— What the task asks —
The answer must be an exact reproduction of the lines from the start of the records below through the line containing "Open the Figma main menu icon", and nothing more.

START Given data

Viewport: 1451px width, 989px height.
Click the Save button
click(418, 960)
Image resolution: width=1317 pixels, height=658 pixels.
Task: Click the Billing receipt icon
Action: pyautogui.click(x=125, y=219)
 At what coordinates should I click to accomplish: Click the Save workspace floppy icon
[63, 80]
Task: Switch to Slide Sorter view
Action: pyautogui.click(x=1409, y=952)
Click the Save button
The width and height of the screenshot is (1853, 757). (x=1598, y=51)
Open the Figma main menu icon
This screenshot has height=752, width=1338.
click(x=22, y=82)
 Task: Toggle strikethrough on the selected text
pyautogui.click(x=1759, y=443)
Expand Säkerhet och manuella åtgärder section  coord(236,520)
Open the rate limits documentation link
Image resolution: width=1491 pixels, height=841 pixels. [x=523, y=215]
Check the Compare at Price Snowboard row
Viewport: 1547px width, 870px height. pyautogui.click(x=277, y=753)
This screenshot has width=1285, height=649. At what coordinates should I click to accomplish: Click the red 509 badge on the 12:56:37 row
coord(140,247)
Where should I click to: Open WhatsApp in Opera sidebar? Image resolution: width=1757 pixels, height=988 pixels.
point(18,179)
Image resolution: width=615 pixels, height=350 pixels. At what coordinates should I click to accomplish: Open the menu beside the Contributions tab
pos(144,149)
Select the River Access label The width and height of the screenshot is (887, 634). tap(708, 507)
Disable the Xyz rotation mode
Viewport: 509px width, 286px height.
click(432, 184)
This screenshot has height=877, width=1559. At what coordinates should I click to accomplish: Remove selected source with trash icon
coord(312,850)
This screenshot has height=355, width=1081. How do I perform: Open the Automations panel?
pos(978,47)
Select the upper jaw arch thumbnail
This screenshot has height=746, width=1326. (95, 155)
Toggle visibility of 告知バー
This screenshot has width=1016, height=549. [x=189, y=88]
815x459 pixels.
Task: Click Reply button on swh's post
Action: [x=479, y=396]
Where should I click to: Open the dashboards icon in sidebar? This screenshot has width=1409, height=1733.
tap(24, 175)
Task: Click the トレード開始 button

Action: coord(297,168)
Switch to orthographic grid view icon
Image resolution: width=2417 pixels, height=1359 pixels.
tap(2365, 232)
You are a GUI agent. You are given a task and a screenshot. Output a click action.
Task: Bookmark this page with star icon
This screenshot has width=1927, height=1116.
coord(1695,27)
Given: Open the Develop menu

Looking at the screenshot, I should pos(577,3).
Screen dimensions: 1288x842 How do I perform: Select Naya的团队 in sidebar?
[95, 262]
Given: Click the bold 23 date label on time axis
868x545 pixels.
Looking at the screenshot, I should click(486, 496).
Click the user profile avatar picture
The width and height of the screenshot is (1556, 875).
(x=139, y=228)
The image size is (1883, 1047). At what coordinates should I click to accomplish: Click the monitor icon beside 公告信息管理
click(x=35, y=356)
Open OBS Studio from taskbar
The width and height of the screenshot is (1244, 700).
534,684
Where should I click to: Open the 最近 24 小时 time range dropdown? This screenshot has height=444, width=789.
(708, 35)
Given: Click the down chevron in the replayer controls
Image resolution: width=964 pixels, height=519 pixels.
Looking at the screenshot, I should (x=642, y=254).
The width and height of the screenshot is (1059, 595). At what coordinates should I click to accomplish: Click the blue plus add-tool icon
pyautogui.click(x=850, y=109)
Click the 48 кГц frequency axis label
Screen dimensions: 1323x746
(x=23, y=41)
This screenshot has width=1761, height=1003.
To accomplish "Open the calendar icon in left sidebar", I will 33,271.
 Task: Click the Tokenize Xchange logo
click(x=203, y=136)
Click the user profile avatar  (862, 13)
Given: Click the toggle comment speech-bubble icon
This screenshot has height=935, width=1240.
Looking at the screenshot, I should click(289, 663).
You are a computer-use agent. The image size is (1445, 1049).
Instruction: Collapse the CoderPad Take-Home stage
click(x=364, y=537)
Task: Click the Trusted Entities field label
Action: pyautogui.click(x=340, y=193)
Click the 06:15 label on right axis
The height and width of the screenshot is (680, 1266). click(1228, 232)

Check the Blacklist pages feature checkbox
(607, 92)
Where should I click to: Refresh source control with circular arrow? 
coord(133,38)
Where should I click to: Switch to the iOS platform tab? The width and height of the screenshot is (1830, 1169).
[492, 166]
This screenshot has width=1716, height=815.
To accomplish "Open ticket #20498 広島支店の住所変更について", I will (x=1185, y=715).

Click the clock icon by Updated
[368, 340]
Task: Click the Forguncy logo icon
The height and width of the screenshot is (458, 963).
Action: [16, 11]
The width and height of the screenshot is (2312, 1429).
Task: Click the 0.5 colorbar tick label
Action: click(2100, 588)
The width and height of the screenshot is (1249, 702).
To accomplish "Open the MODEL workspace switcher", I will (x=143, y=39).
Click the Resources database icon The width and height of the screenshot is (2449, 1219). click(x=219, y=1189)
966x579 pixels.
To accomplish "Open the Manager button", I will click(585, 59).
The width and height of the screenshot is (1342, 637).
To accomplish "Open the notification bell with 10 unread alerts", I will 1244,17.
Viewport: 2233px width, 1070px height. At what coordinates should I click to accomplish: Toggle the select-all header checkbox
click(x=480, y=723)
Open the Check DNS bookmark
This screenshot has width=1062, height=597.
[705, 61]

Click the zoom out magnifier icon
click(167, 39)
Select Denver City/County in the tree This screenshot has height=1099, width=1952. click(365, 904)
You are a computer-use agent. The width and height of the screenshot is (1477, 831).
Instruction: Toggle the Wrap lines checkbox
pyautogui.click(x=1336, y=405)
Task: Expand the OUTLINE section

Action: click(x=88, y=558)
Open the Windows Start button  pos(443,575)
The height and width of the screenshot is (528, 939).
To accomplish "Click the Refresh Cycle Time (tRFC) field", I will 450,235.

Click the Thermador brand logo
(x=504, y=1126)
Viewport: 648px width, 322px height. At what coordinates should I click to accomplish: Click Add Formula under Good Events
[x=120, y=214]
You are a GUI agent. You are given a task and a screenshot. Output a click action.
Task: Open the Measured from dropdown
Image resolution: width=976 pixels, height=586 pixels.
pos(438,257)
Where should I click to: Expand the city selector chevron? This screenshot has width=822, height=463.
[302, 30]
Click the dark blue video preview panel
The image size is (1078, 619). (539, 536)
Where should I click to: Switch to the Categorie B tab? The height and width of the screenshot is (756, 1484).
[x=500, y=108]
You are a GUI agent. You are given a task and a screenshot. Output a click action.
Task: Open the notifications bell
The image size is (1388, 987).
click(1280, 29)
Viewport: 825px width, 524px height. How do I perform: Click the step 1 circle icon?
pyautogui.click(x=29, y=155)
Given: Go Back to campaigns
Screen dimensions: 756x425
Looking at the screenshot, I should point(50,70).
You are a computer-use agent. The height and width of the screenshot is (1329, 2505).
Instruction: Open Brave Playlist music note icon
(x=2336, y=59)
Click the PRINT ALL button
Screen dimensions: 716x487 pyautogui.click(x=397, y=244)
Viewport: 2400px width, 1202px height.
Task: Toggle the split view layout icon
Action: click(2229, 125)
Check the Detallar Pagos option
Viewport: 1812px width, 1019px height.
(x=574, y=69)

END Given data

— Answer below —
Viewport: 1451px width, 989px height.
Click the Save button
click(418, 960)
Image resolution: width=1317 pixels, height=658 pixels.
Task: Click the Billing receipt icon
Action: pyautogui.click(x=125, y=219)
 At what coordinates should I click to accomplish: Click the Save workspace floppy icon
[63, 80]
Task: Switch to Slide Sorter view
Action: pyautogui.click(x=1409, y=952)
Click the Save button
The width and height of the screenshot is (1853, 757). (x=1598, y=51)
Open the Figma main menu icon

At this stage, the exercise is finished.